● **Exercise**
Starting at the line below that contains "The width and" and ending at the line that contains "This screenshot has height=1055, width=1876.", retype each line exactly as it stands, but omit the pictures.

Dataset entries:
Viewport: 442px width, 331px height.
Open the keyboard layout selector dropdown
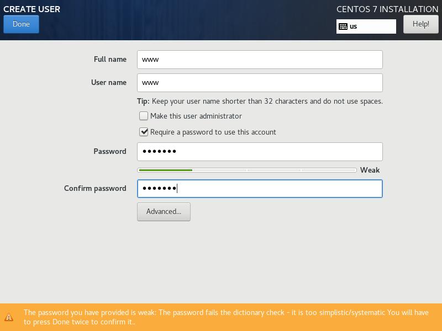pyautogui.click(x=366, y=26)
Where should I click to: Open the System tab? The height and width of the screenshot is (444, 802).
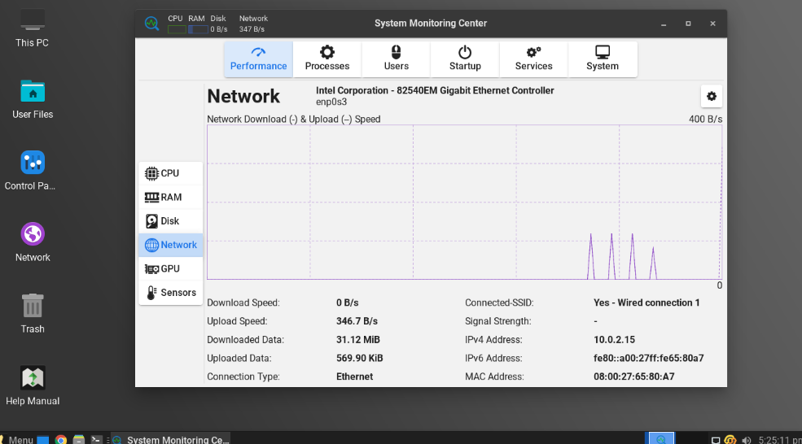[603, 59]
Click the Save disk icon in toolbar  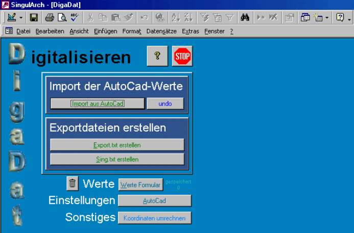(34, 18)
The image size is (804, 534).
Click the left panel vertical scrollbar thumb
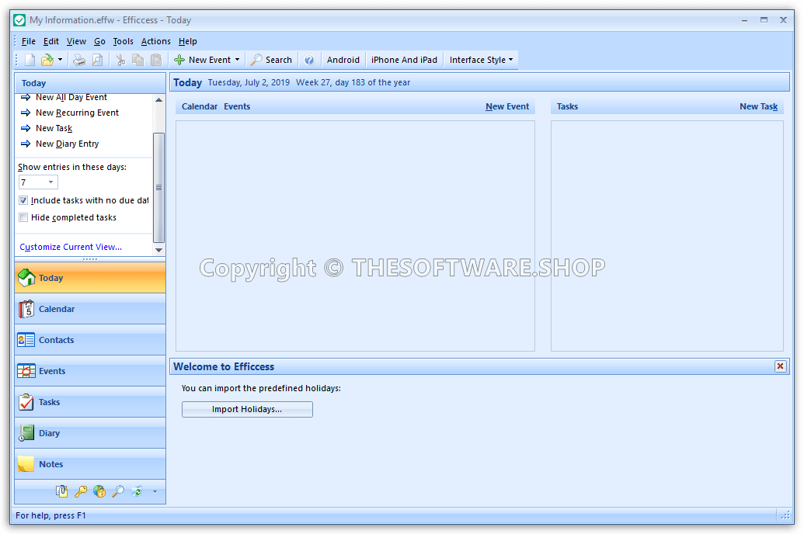pyautogui.click(x=158, y=186)
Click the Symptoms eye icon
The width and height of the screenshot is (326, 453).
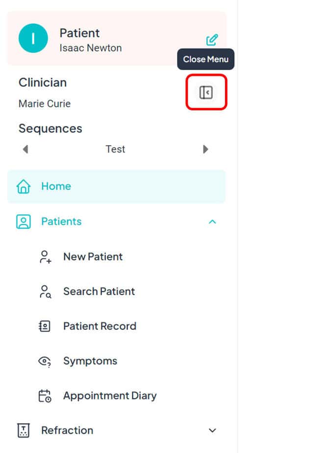[45, 361]
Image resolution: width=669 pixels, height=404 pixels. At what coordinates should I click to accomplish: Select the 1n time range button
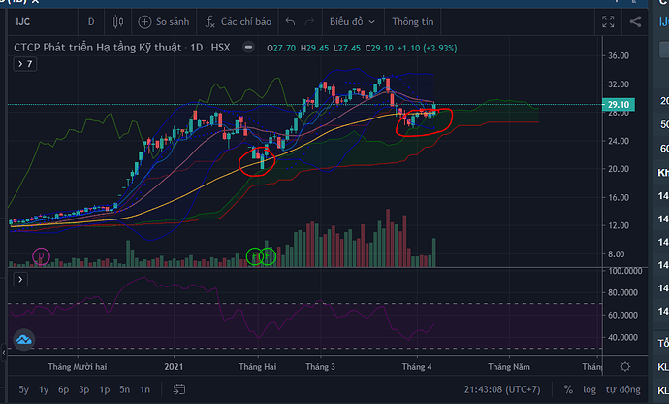[x=144, y=389]
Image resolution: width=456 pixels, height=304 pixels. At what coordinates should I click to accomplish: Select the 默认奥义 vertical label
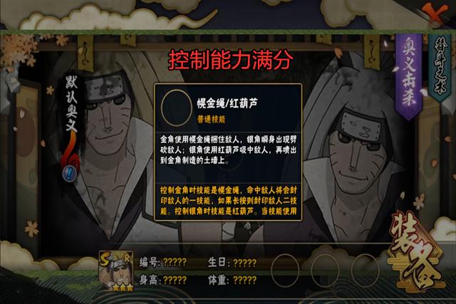pos(71,103)
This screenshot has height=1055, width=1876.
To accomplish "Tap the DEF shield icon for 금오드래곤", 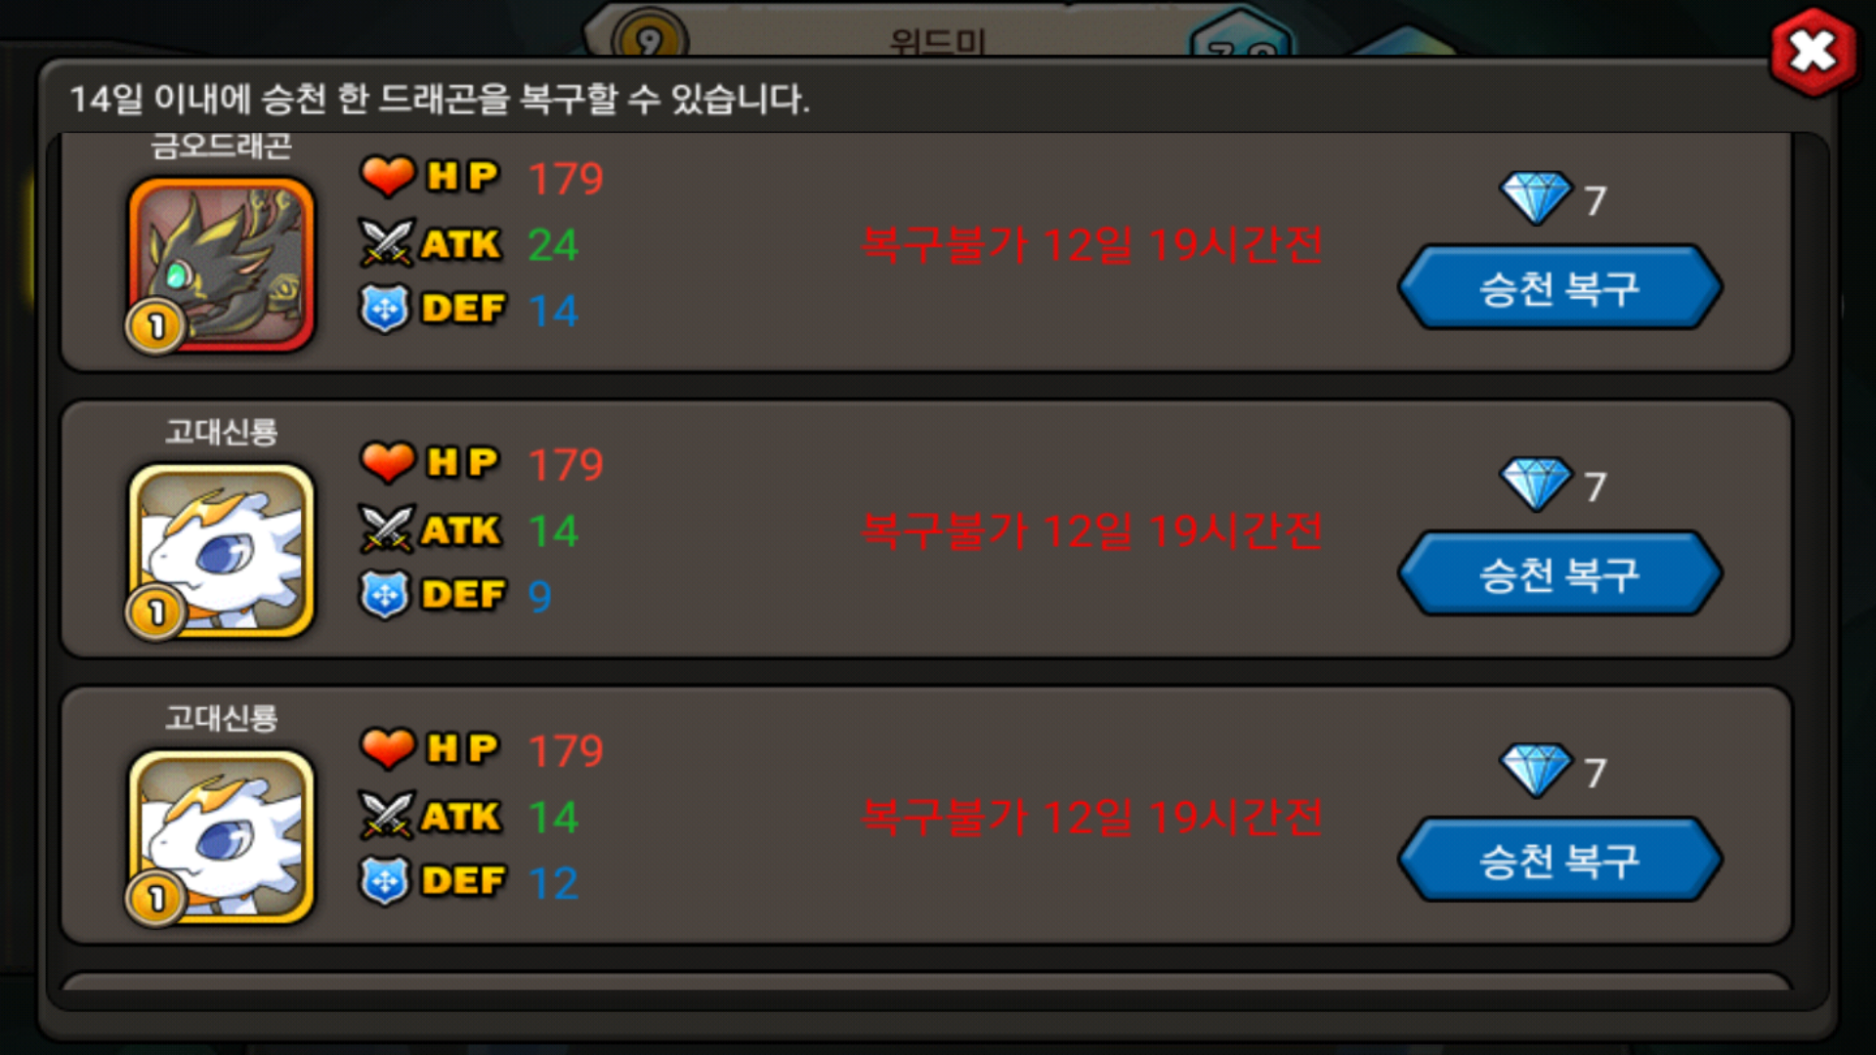I will [x=385, y=309].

● **Solution for this exercise**
The width and height of the screenshot is (326, 453).
[45, 361]
Image resolution: width=669 pixels, height=404 pixels. At what coordinates should I click to accomplish: Select the 1n time range button
[x=144, y=389]
Image resolution: width=456 pixels, height=304 pixels. At what coordinates should I click to accomplish: Select the 默认奥义 vertical label
pos(71,103)
This screenshot has height=1055, width=1876.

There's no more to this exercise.